Ilya Kapovich is a Russian-American mathematician and a Professor of Mathematics at the Hunter College of CUNY. He is known for his contributions to geometric group theory, geometric topology, and complexity theory.

Career 
He received his Ph.D. from the Graduate Center of CUNY in 1996 under the direction of Gilbert Baumslag. After postdoc positions at Rutgers University and Hebrew University, he worked at the University of Illinois at Urbana Champaign from 2000 to 2018. While at Illinois, he has had several visiting positions.
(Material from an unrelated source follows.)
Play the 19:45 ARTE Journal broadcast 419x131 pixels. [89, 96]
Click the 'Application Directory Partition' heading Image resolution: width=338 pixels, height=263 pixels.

Most notably, he was an Alexander von Humboldt Foundation research fellow at Frankfurt University during Spring 2006, and Ada Peluso Visiting Professor at Hunter College during Spring 2017.

Recognition 
In 2012, he was named an inaugural fellow of the American Mathematical Society. He delivered an invited address at 2008 Spring Eastern Sectional meeting of the AMS.

Contributions 

He has worked on problems related to automorphisms of free groups, free-by-cyclic groups, mapping class groups as well as complexity and decision problems in group theory. He has supervised 9 PhD students to completion as of 2022. 

Between 2010 and 2015, he served on the editorial board of the LMS Journal of Mathematics and Computation. 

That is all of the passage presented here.